Urban kids vulnerable to poverty

Children living in urban India are equally vulnerable to poverty as their rural counterparts. A new Indian specific statistics presented at the launch of the Unicef’s flagship publication,Children in an Urban World, shows that the child poverty indicators are equally worse in the cases of both the rural and the urban poor populations.

After the launch of the Unicef report that highlights the state of the world’s children, Unicef India representative Karin Hulshof asserted the need to put children at the heart of urban planning.

She also said that the Unicef is gearing up to focus on urban policies for children in the next country programme of cooperation with the government of India. The new statistics specifies the indicators for the urban poor as against the urban and the rural populations.

It shows that the percentage of underweight children (below 5 years) is 47 per cent for the urban poor against 46 per cent for the rural and 33 percent for the urban population. In the case of sanitation and hygiene, the statistics says that open defecation among the urban poor is equally prevalent as among the rural households.
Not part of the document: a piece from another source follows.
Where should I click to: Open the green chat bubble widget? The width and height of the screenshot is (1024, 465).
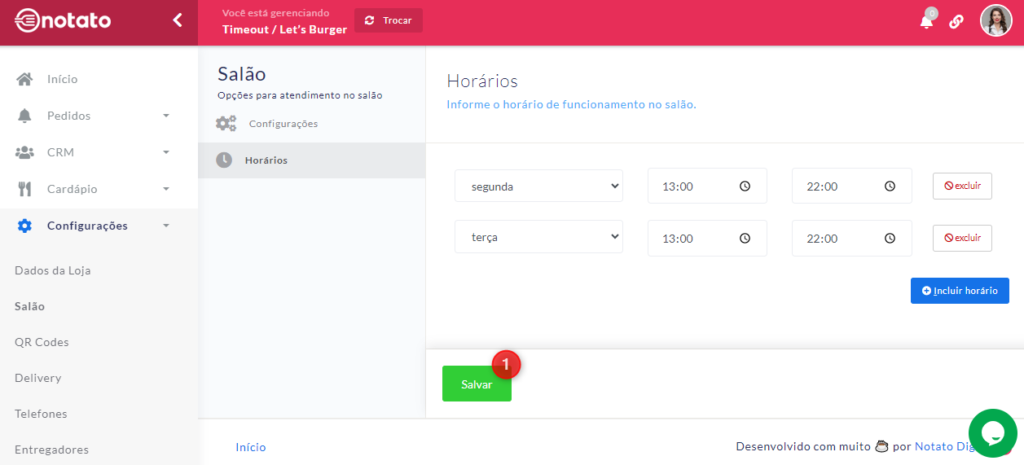pyautogui.click(x=992, y=432)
While anaemia is found among 72 per cent of the rural children, 71 per cent among the urban poor children also suffer from it. The infant mortality rate is 62 per cent for the rural and 55 per cent for the urban poor. The child marriage is 48 per cent for both the rural and the urban poor, the report says. The number of women unable to access safe delivery is higher in the case of the urban poor (53 per cent) than the rural population.

Also, the women among the urban poor are more vulnerable to anaemia (59 per cent) than their rural counterparts (57 per cent). Ms Hulshof pointed out that India is expected to have 40 per cent of its population living in urban areas by 2026.

She said that the country needed to put children at the heart of urban planning and to extend and improve services for all in the urban areas.